En un mensaje directo sobre la conducción de la política exterior y la seguridad nacional, la presidenta de México, Claudia Sheinbaum Pardo, hizo un enérgico llamado a la unidad y a mantener la firmeza frente a las presiones internacionales, asegurando que las decisiones estratégicas del país se toman exclusivamente con base en el interés público y el mandato popular.
Durante su conferencia matutina, la mandataria federal insistió en que el fortalecimiento de la nación depende de la consolidación de sus propias instituciones y no de las agendas o señalamientos que provengan de fuera de las fronteras.
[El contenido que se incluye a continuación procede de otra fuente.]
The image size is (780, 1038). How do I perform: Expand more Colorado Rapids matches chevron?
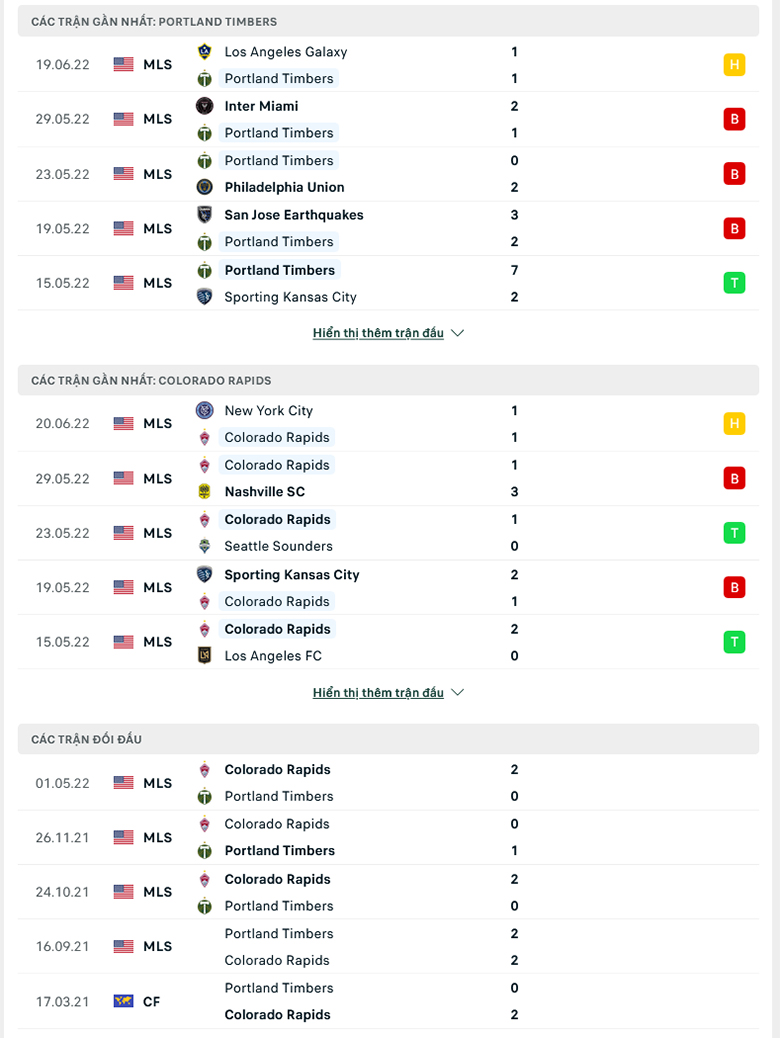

“No hay que dejarse llevar por susurros externos. Lo más importante es la defensa de nuestra soberanía, de nuestra patria y el bienestar de las y los mexicanos. México es una nación libre e independiente, y así se va a mantener”, sentenció con firmeza la jefa del Ejecutivo.
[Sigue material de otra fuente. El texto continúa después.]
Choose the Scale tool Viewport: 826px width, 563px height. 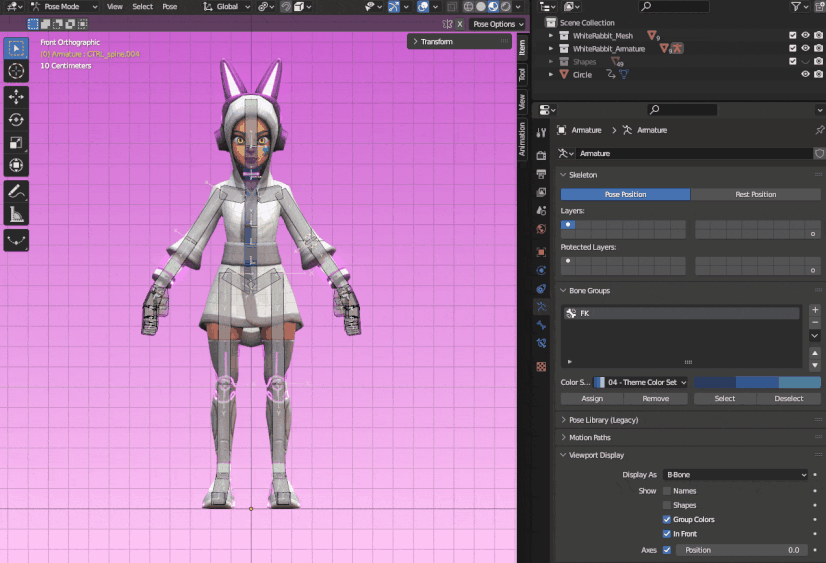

Autonomía en la estrategia nacional
Las declaraciones de la presidenta se dan en un contexto donde diversas agencias y actores políticos extranjeros han intentado incidir en el debate público mexicano, particularmente en temas de comercio, energía y el combate a la delincuencia:
Cooperación sin subordinación: Sheinbaum Pardo reiteró que su gobierno mantiene canales abiertos de diálogo con todos los socios comerciales y vecinos, pero bajo una regla innegociable de respeto mutuo a las leyes de cada país.
Prioridad al interés interno: Subrayó que los planes de desarrollo y las reformas estructurales responden a un proyecto de nación respaldado en las urnas, por lo que la opinión de organismos o gobiernos extranjeros no dictará el rumbo de la agenda pública.
Finalmente, la presidenta Claudia Sheinbaum concluyó que la mejor forma de blindar al país ante los “susurros” e intereses externos es fortaleciendo la economía interna, atendiendo las causas sociales de la violencia y manteniendo una postura de dignidad diplomática que ponga siempre por delante la historia y el orgullo de la patria.